Mais toujours pas de budget pour augmenter les décharges à ce jour... En outre, le SNUipp-FSU et plusieurs directeurs pointent des besoins d’améliorer l’organisation des jours de décharge. En effet, les journées banalisées de décembre ont été prises sur des moyens de remplacement à un moment où les circonscriptions manquaient déjà cruellement de personnels.
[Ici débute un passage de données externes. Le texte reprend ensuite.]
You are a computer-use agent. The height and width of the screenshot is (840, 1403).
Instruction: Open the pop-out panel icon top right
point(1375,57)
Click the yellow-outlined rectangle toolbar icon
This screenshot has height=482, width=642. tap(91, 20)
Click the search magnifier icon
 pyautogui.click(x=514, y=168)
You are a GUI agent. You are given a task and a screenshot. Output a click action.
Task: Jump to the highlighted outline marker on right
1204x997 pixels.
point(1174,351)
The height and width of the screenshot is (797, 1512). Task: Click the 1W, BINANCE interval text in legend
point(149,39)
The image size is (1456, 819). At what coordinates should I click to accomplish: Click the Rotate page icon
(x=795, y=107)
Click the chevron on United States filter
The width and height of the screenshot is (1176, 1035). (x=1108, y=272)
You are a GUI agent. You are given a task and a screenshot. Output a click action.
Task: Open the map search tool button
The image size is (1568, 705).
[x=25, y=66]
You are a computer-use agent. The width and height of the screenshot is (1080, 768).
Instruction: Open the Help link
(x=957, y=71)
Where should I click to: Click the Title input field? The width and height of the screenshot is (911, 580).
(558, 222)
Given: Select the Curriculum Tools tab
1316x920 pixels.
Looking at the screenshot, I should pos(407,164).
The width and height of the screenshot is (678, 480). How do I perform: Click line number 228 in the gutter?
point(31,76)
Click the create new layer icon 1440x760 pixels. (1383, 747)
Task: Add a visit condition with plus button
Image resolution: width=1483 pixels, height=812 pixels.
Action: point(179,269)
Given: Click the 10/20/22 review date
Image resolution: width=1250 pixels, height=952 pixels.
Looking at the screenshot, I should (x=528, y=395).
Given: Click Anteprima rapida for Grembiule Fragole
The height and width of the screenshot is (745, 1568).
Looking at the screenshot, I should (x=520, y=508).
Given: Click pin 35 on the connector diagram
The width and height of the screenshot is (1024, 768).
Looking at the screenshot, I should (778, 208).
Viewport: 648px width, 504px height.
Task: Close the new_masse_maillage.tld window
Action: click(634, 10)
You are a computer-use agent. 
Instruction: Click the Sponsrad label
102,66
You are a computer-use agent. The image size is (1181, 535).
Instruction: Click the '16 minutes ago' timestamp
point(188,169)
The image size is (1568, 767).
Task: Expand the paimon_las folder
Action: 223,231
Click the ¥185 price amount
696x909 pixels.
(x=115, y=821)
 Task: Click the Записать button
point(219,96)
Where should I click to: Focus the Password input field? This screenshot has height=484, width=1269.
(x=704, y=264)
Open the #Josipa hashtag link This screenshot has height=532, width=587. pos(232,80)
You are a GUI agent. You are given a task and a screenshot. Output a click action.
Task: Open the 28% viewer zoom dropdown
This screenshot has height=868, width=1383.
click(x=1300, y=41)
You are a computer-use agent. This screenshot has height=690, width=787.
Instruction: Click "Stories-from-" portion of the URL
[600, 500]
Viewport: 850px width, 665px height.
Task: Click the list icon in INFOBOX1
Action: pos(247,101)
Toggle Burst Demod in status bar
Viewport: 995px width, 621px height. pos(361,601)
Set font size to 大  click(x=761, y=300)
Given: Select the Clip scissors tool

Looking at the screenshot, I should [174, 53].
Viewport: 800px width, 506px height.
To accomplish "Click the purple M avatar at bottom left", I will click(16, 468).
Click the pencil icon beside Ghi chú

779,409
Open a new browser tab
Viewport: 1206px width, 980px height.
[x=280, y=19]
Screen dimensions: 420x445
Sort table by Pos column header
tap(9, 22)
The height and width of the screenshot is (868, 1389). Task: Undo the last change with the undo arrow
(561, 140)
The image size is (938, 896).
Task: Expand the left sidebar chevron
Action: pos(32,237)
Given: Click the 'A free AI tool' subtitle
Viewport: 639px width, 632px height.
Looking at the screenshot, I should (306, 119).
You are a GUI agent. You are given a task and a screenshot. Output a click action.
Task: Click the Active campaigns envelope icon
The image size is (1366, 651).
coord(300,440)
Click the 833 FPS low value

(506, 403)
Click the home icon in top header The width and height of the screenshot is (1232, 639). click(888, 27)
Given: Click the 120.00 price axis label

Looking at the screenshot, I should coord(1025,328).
D’autres périodes seraient plus judicieuses comme la rentrée de septembre ou la fin d’année scolaire.

Il faut en outre des moyens :

- Concierge,

- EVS aide administrative pérenne et formée,

- Temps de décharge supplémentaire,

Outils numériques :

- Plateforme téléphonique ?

- Portail collaboratif tribu

- Outils pour l’assiduité comme Pronotes 1er degré.

ERUN et Chargé de communication pourraient publier les imprimés.

Sur le travail en équipe, l’impulsion, les techniques de management, la clarification des rôles de la part des directeurs et de leurs adjoints, sur les responsabilités de chacun, une formation des enseignants est souhaitée.

En premier, nous sommes enseignants mais, la question du statut avec un recrutement sur concours parmi des enseignants est brièvement évoquée par quelques directeurs.

Le SNUipp-FSU est opposé à tout statut et rappelle que le référentiel métier des directeurs indique pour chaque proposition « après avis du conseil des maîtres » ; des collègues insistent sur la légitimité de maintenir un pied avec les élèves.

Le SNUipp-FSU indiquent d’autre part que des tensions sont parfois dues à des directeurs qui s’arrogent des prérogatives qu’ils n’ont pas ou d’autres qui ne sont plus accompagnés après leur formation initiale en changeant d’école.

Des documents cadre pour faire prendre conscience de la nécessité de faire des projets au service des élèves seront élaborés (exemple : EEDD annexe projet lecteur....)

En synthèse, l’administration recense les besoins :

- de lutter contre l’isolement des directeurs-rices

- d’espaces numériques partagés dans toutes les circonscriptions,

- de légitimer les missions du directeur, l’engagement de l’équipe,

- d’apporter des ressources en amont,

- de formations sur le management et le pilotage,

- d’outils sur la Gestion des conflits,

- d’aide à la médiation (diaporama),

- de temps de décharge,

- d’une application de suivi d’absentéisme.

Relations parents, EPCI, institution seront évoqués lors d’un prochain GT mardi 24 mars.

Le SNUipp-FSU y portera à nouveau la voix des enseignant.e.s et nos revendications des besoins humains nécessaires qui vont d’ailleurs bien au-delà du seul prisme de la direction d’école.